Viennent ensuite les énigmes, et là aussi, la mécanique de rembobinage devient essentielle. Retrace the Light propose des énigmes basées sur le timing, les chemins, les interrupteurs et les obstacles qui semblent insolubles jusqu'à ce que l'on comprenne que le jeu nous invite à penser de manière non linéaire. Nombre d'entre elles sont bien conçues et procurent cette satisfaction particulière lorsque la solution paraît évidente… mais seulement après l'avoir trouvée. Certaines, cependant, risquent d'être trop évidentes, car on sait immédiatement quel pouvoir utiliser pour les résoudre. Ce n'est pas un défaut majeur, mais cela empêche certains moments d'atteindre le niveau de surprise pure que peuvent offrir les meilleures énigmes. Entre les missions, le jeu vous ramène au hub principal, un lieu unique et presque inquiétant où vous pouvez discuter avec d'autres personnages, vous entraîner, changer de personnage et découvrir de nouveaux éléments de l'histoire. C'est un excellent moyen de relâcher la tension, même si, parfois, le hub ressemble davantage à un simple passage qu'à un lieu véritablement vivant. Le concept fonctionne, mais l'impact n'est pas toujours aussi fort que celui des niveaux les plus intenses. Globalement, Retrace the Light réussit un tour de force : fonder son gameplay sur une mécanique unique et en faire le fil conducteur de tout. Combats, énigmes et rythme narratif s'articulent autour de cette piste lumineuse. Ce qui confère au jeu cohérence, identité et une personnalité bien distincte.

Techniquement convaincant.

Visuellement, Retrace the Light fait partie de ces jeux qui paraissent avoir un budget bien plus conséquent qu'il n'en a réellement. La direction artistique est méticuleuse, avec des environnements mêlant futurisme et surréalisme, et une palette de couleurs tantôt chaleureuse et accueillante, tantôt froide et dérangeante. Les portraits des personnages, souvent dessinés dans un style illustratif, leur confèrent une personnalité plus affirmée et rendent les dialogues plus expressifs. Les ennemis, quant à eux, arborent des designs intéressants, avec des formes et des mouvements qui semblent relever d'une logique « mentale » plutôt que biologique, en accord avec le thème de la conscience altérée. Les effets lumineux sont incontestablement les points forts du jeu. Il aurait été problématique qu'un jeu portant ce titre n'exploite pas la lumière de manière artistique, mais ici, le résultat est réussi.

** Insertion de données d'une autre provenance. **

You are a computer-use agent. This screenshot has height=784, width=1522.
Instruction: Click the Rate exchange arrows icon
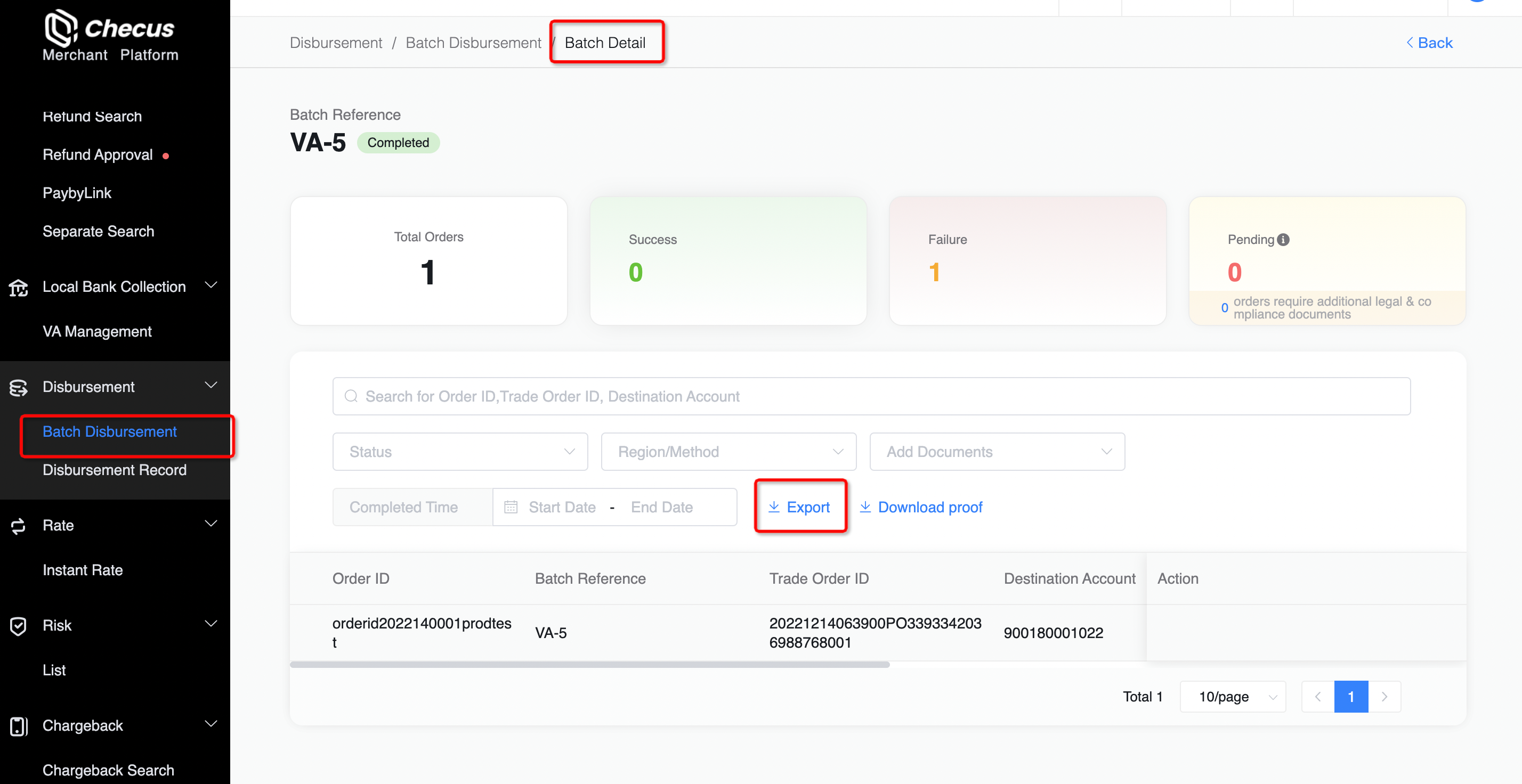(18, 526)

Les effets de retour en arrière, les traînées lumineuses, les explosions d'énergie et les capacités spéciales remplissent l'écran sans le surcharger, préservant ainsi une excellente lisibilité. L'audio contribue parfaitement à l'expérience, avec une bande-son qui alterne moments d'ambiance et pics d'intensité lors des combats. Ce n'est pas une musique que vous fredonnerez immédiatement, mais elle remplit parfaitement son rôle : soutenir l'atmosphère et ne pas rompre l'immersion. Les effets sonores sont réussis et les retours d'information sont satisfaisants, notamment grâce à la parfaite synergie entre esquive et retour en arrière. En termes de performances, l'expérience est généralement stable, avec quelques moments où l'action et les effets à l'écran peuvent légèrement ralentir la lecture, mais rien qui ne vienne vraiment perturber le rythme. Techniquement, Retrace the Light est cohérent avec son ambition : il ne recherche pas le photoréalisme, mais l'atmosphère et l'identité, et il y parvient avec élégance. Malheureusement, il n'y a pas de traduction française pour le moment.

VERDICT

-

Retrace the Light est un jeu mémorable grâce à son concept fort et à son exploitation sans faille. Loin des RPG d'action génériques et de leurs artifices tape-à-l'œil, il construit un système complet autour du concept d'espace rembobiné, le transformant en un outil de combat et de réflexion. Ce jeu récompense l'apprentissage, punit la moindre distraction et pousse constamment le joueur à adopter une approche plus intelligente, plus précise et plus consciente. Il n'est pas parfait : certains passages narratifs manquent parfois d'impact et les énigmes surprenantes ne durent pas toujours jusqu'à la fin, mais sa qualité globale reste élevée.